Another recent portrayal of a suicidal, raspy voiced assassin on the CW show Arrow further ingrains the image of a barbaric Muslim in people’s minds. Around the midpoint of the episode entitled ‘Heir to the Demon’ a Persian Muslim is portrayed as a reckless assassin who takes a sip of poison and before his death, declares “la ilaha illa Allah”. Although recent negative portrayals of Muslims can be attributed to 9/11, the question begs why have Muslims been portrayed as the antagonist as early as the 1920s?  Films  like "The Sheik" (1921) and "The Son Of The Sheik" (1926) set the precedent for future films such as "Lawrence Of Arabia"(1962) which depicted both Arabs and Muslims as uncivilized people who lived in desert areas outside of Western civilization.  

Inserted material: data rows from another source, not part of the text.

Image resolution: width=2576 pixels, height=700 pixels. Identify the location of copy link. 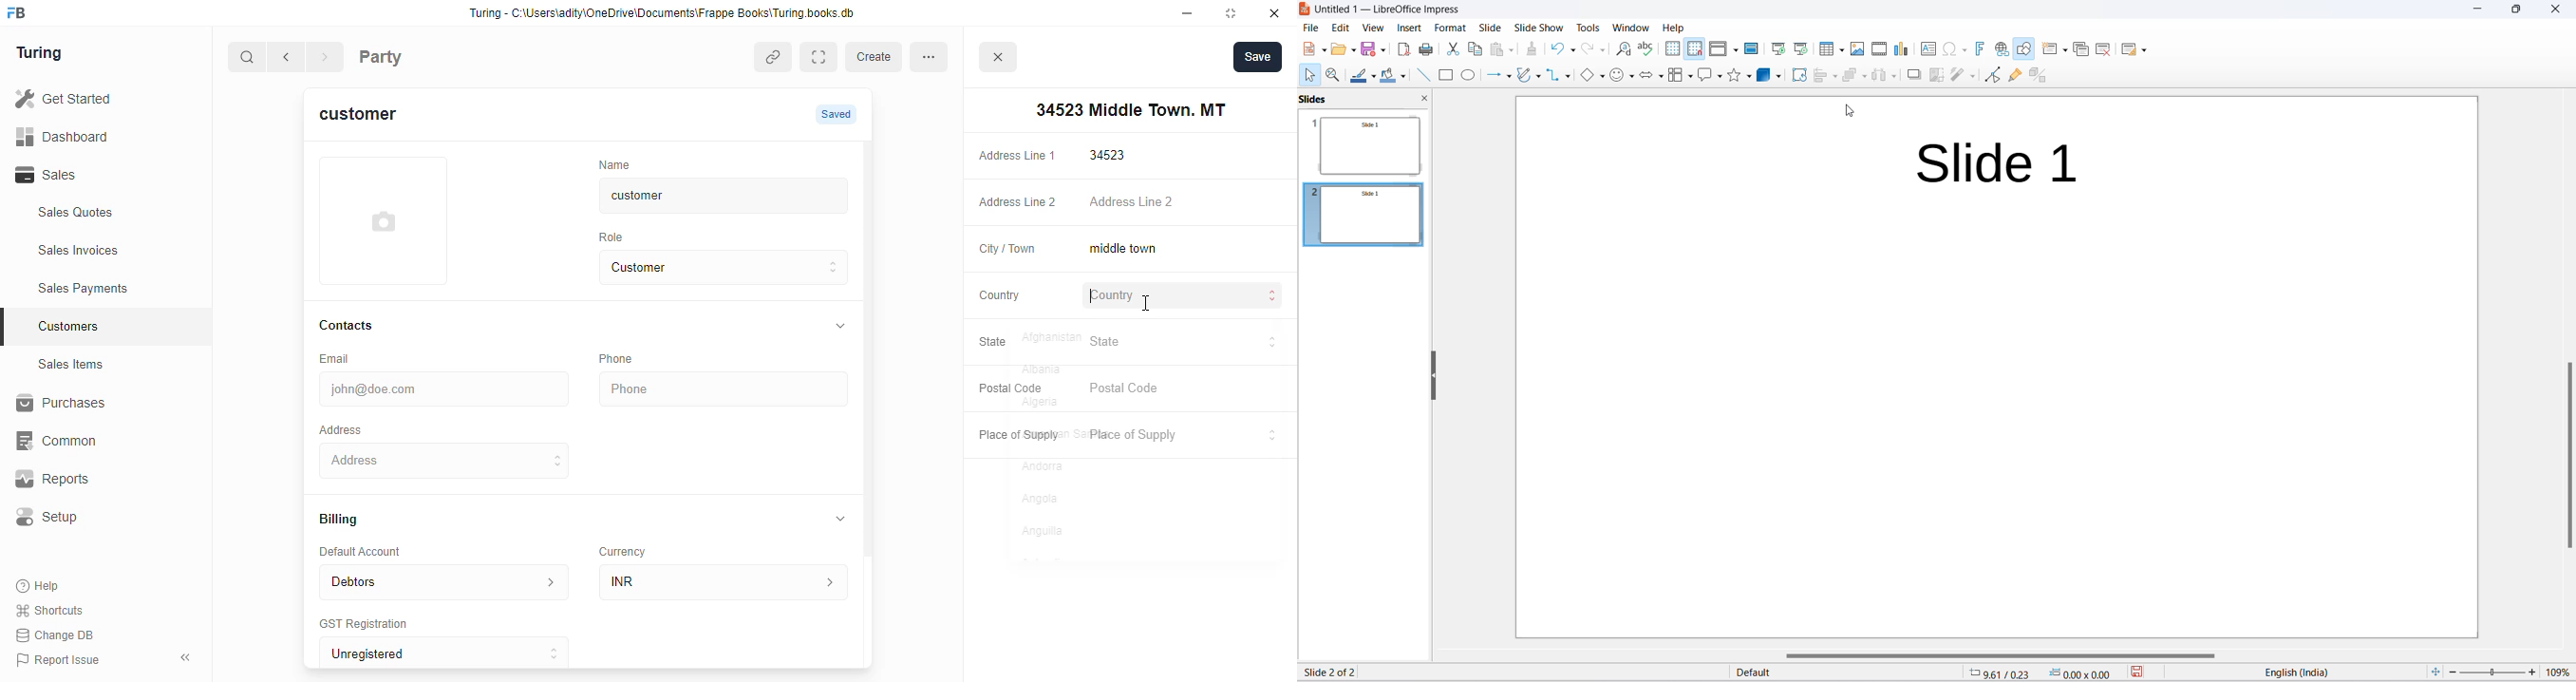
(775, 59).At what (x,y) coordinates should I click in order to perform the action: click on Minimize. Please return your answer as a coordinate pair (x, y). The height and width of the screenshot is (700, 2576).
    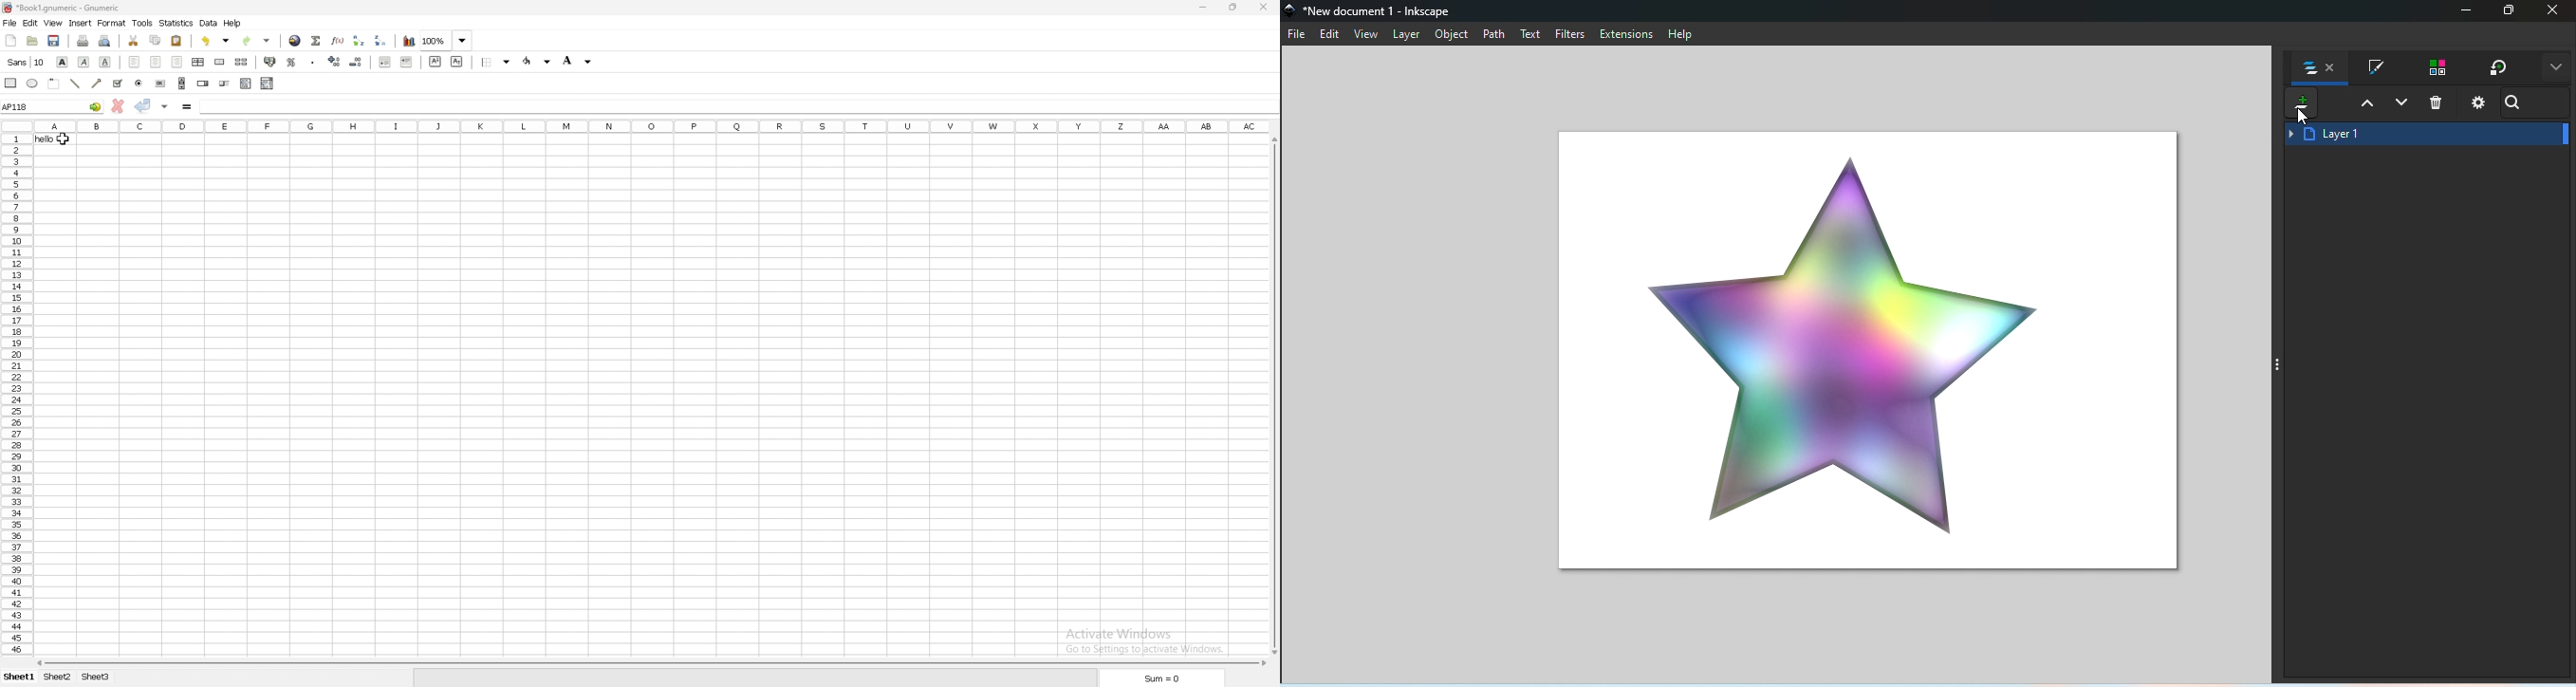
    Looking at the image, I should click on (2463, 12).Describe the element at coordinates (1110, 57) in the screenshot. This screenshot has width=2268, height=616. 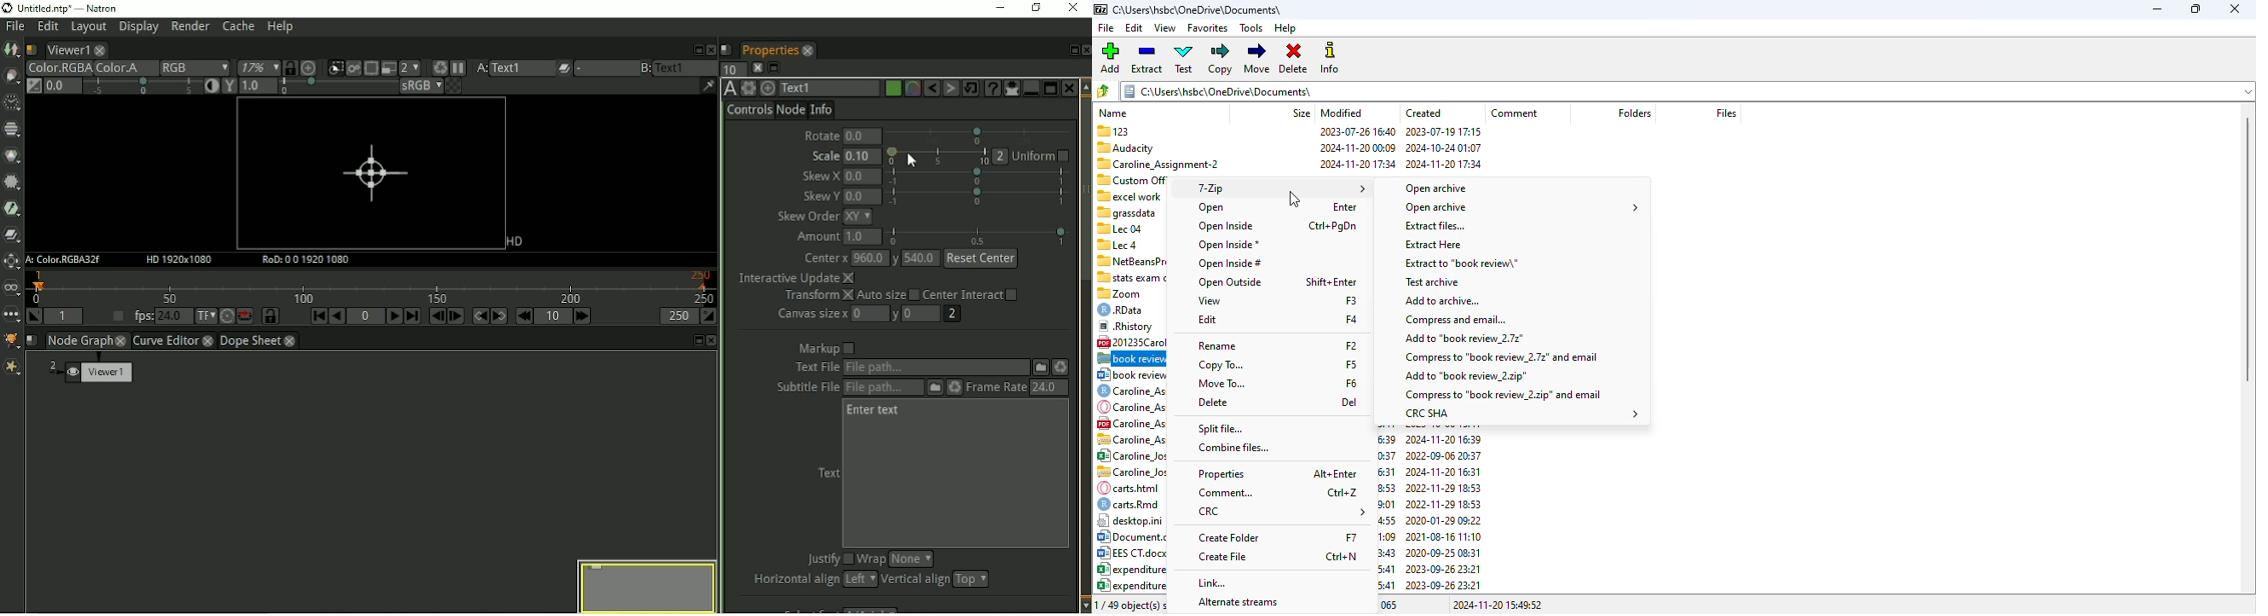
I see `add` at that location.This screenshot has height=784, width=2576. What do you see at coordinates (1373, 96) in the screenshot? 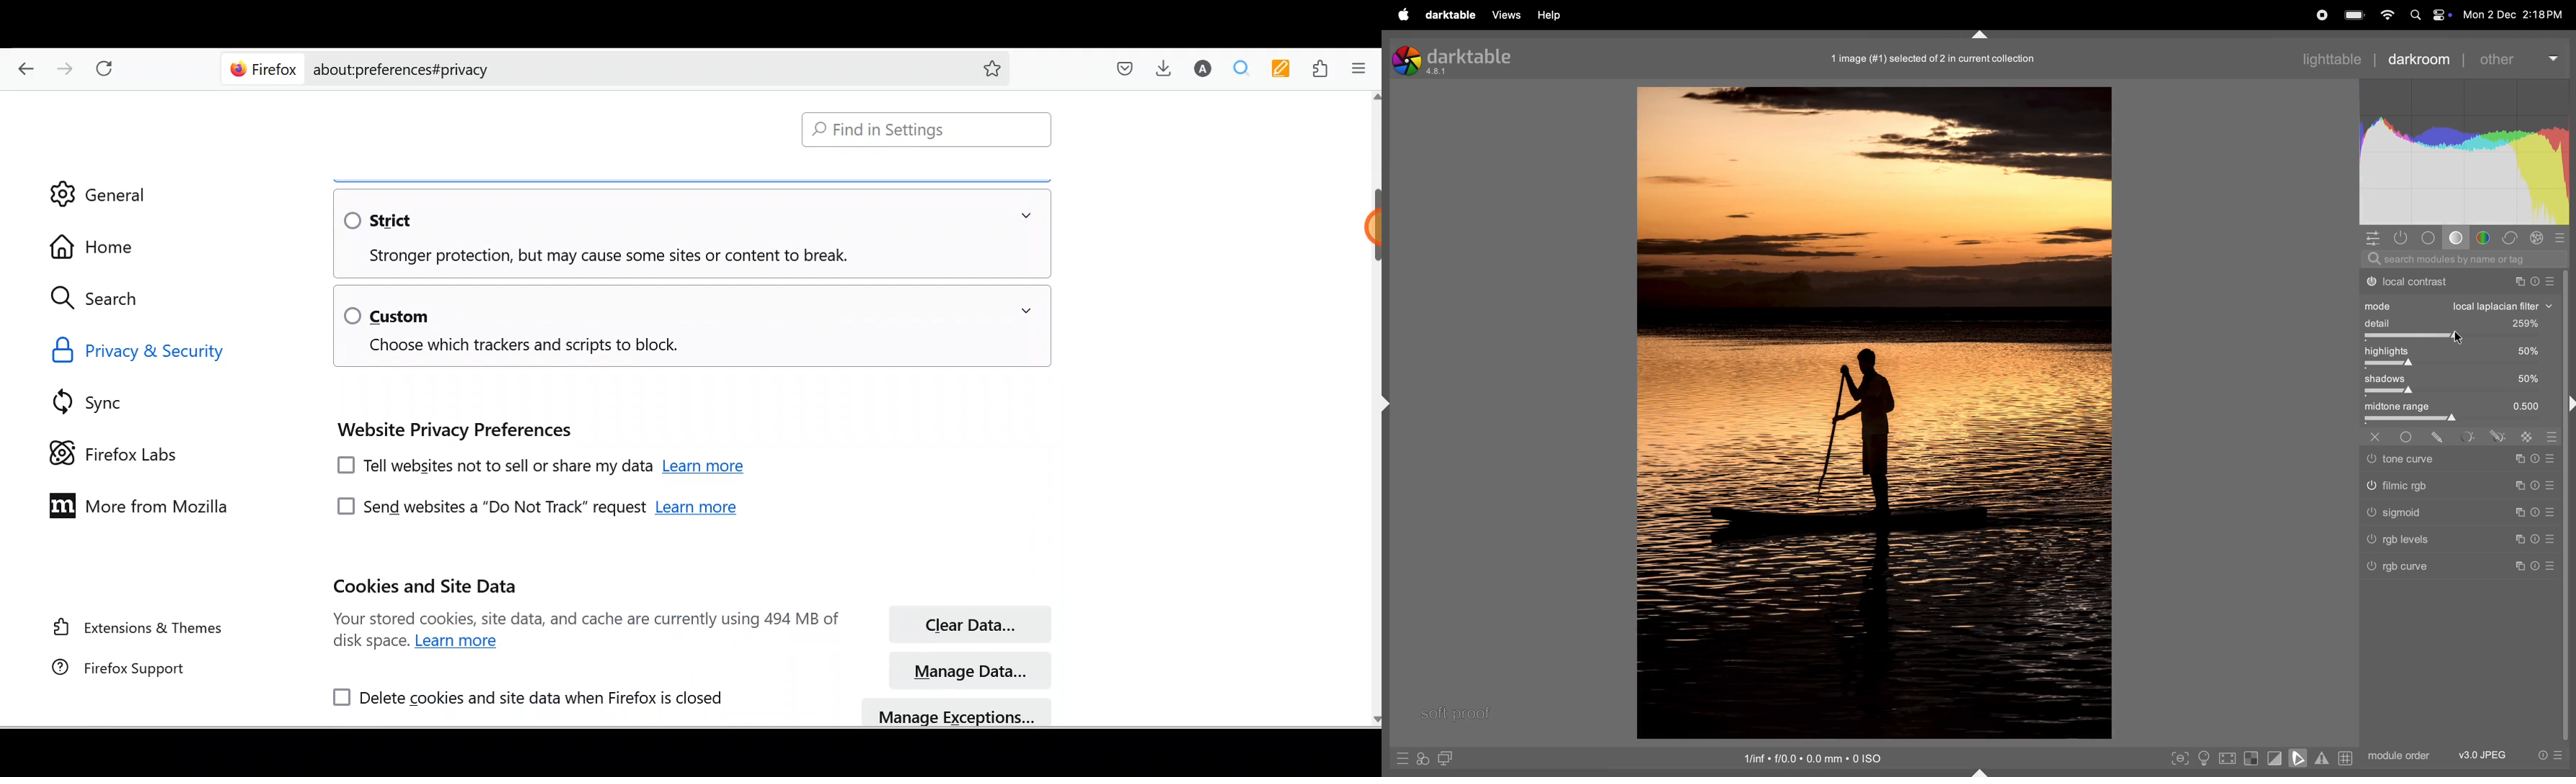
I see `move up` at bounding box center [1373, 96].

Needless to say it is quite nice  to see the occasional positive portrayal of Muslims on television, like the Coca Cola commercial ‘It’s Beautiful” that aired during the 2014 Superbowl.

During one of the commercial breaks, a young, crystal clear voice sings “America the Beautiful.” the song switches to various languages at every line and shows people of all races smiling, playing and having a good time. Then, there you have it, there’s a hijabi, a Muslim woman in a headscarf. The first in a Superbowl commercial.

As American Muslim women who wear the hijab, we are often made to feel alienated for being Muslim. Growing up watching family shows and reading those required books in schools, rarely was there someone of the Muslim faith represented. If they were, then their characters were caricatures that played into stereotypes. To see a pretty, peaceful, smiling Muslim woman on my screen, if only for a brief second, fills us with joy. Not only are we finally being acknowledged, but we’re being considered American. This is a struggle that many Muslim Americans face daily and for Coca Cola to show that we are American is a step in the right direction.

However, undoubtedly, the negative response to this commercial were a symptom of a larger disease- Islamophobia. It’s not ignorance of Islam, although ignorance is a part of it, but a fear of Islam. A fear of this unknown, creeping power that is against freedom, justice and all things American. The Coke commercial was just one of the places where you can see the manifestation of this disease effects. It showed that we all hold a common thread, even in something such as a soft drink. It showed laughter, happiness and Coca Cola and that we are bound together by wanting the same things in life.

Senada Ramusevic, Matea Gelic, and Mayha Ghouri are interns at CAIR-NY.